:: Available data ::
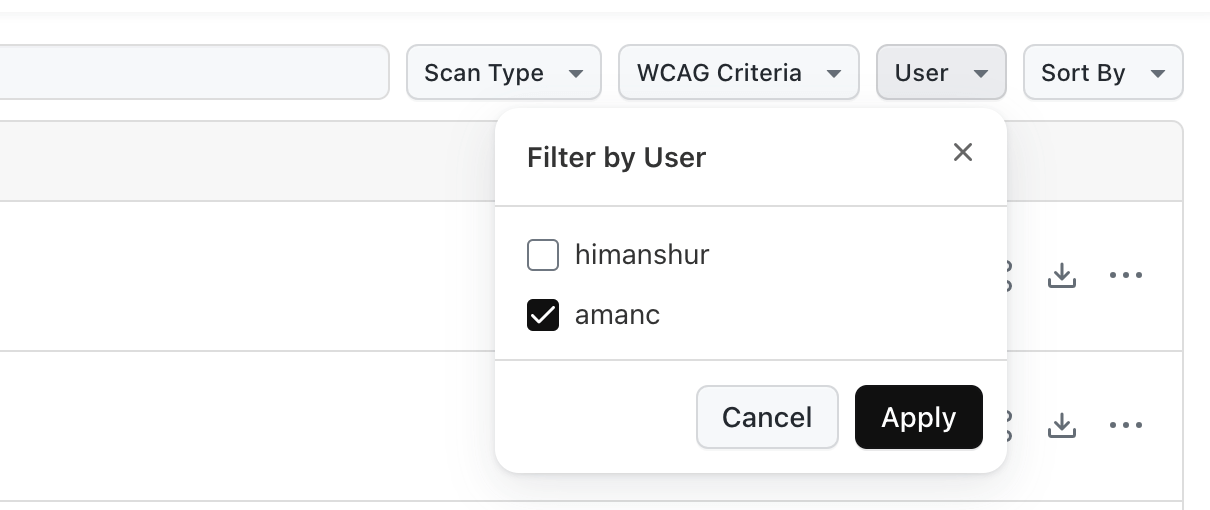Open the Scan Type dropdown

[503, 73]
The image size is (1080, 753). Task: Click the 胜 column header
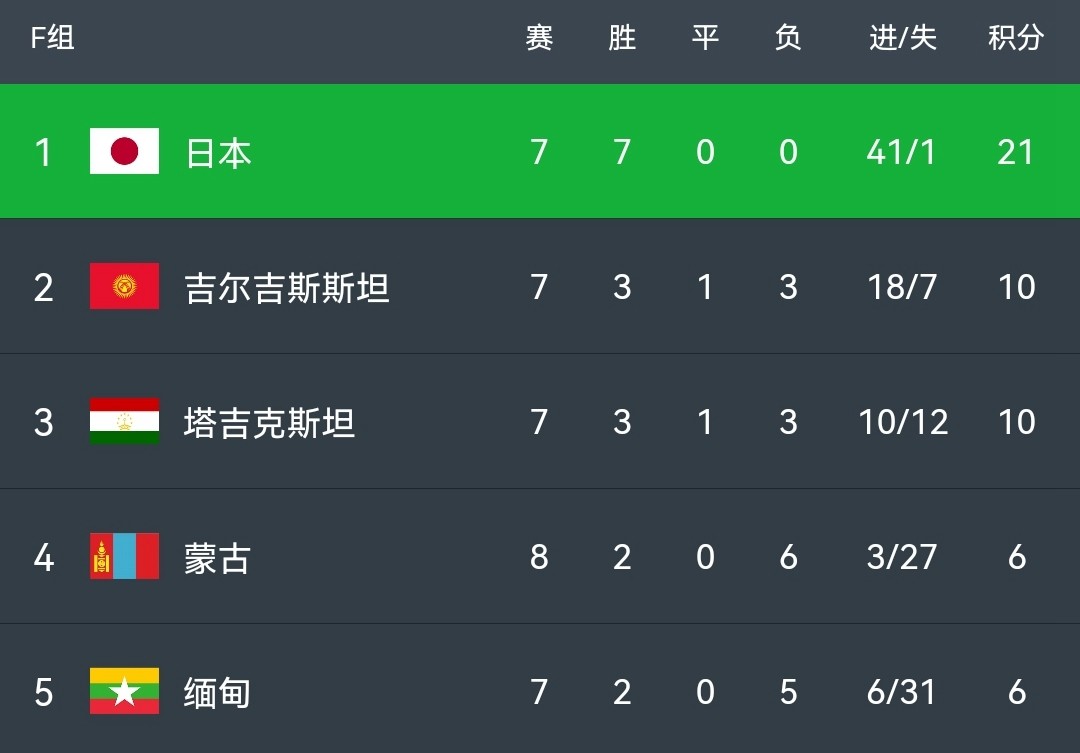pos(622,37)
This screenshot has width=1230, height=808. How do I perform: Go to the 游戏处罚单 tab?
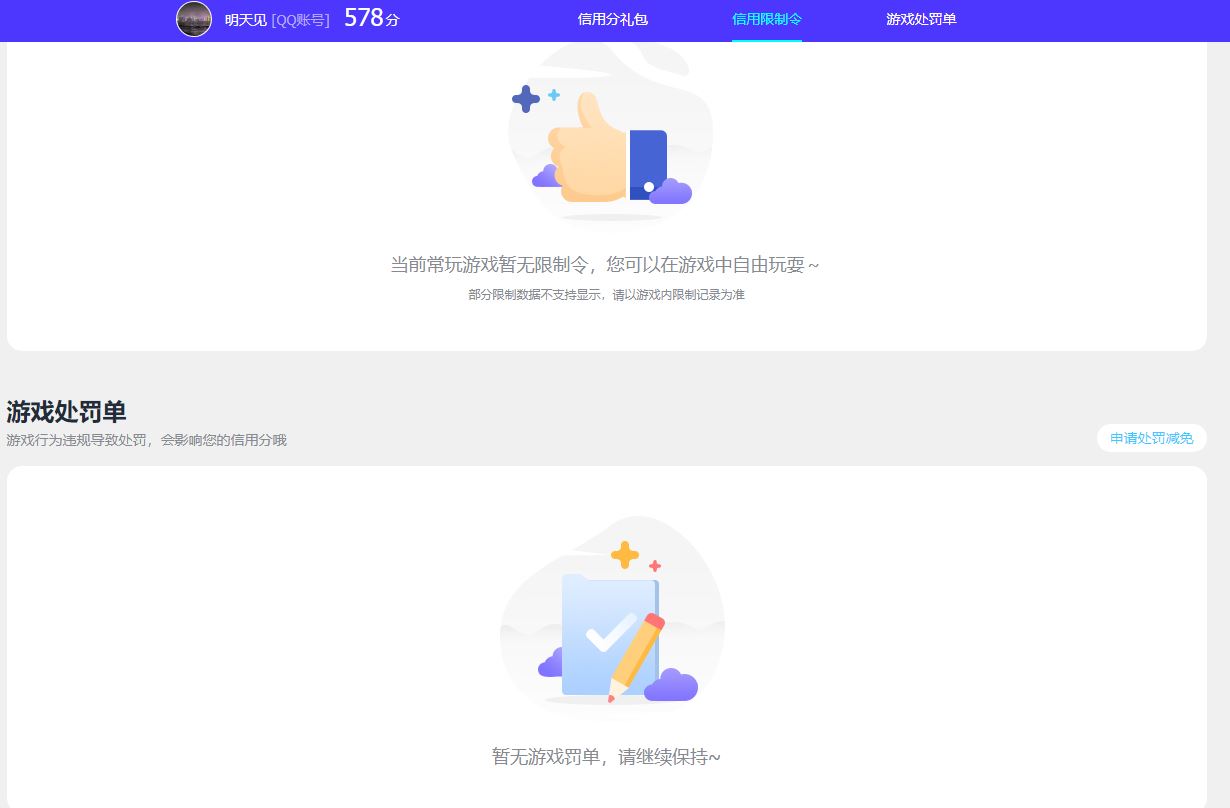[921, 19]
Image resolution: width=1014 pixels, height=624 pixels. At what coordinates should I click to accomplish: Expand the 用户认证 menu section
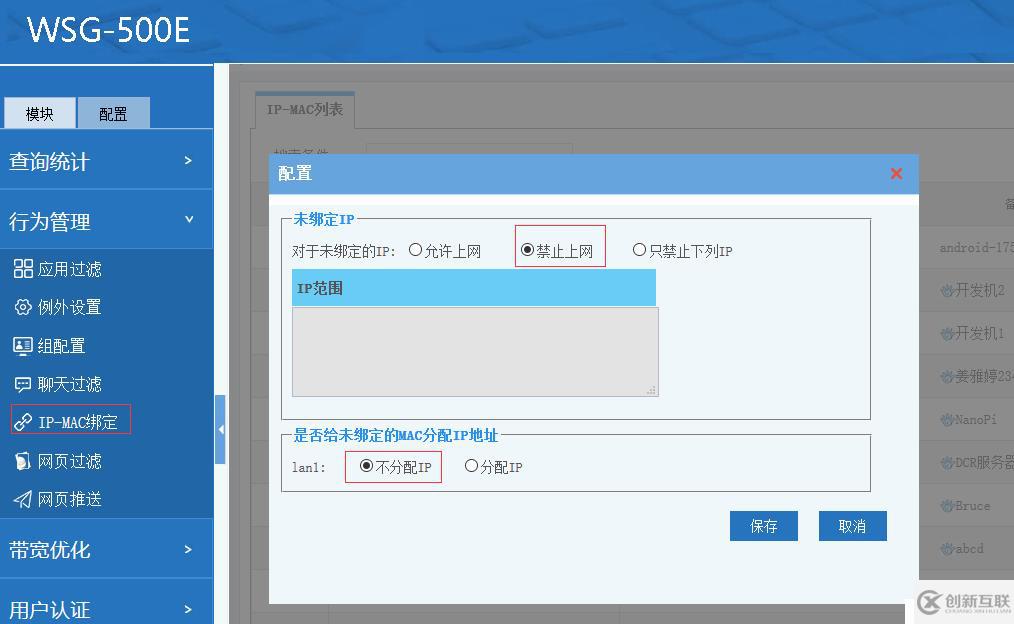(x=107, y=607)
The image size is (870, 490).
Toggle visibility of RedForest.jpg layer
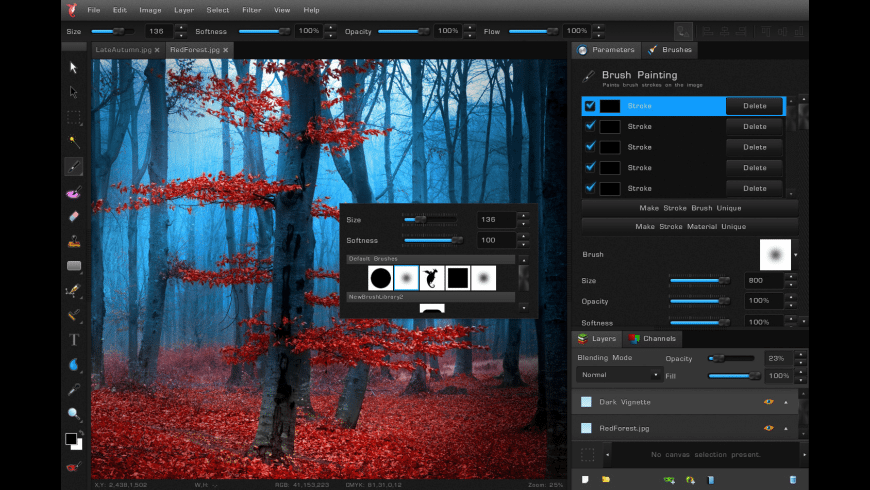[768, 428]
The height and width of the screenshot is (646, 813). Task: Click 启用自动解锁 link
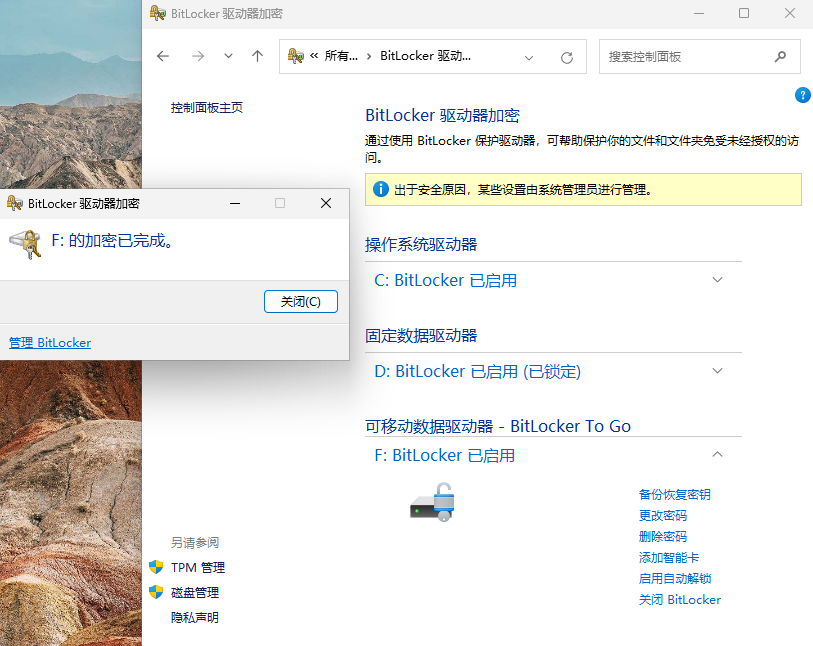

:: The task ::
Please set down, word for word, the lines starting at the line that holds "Toggle visibility of RedForest.jpg layer" and running to the end of the listing, with no pictures.

:: Answer section ::
Toggle visibility of RedForest.jpg layer
[768, 428]
The height and width of the screenshot is (646, 813). Task: Click 启用自动解锁 link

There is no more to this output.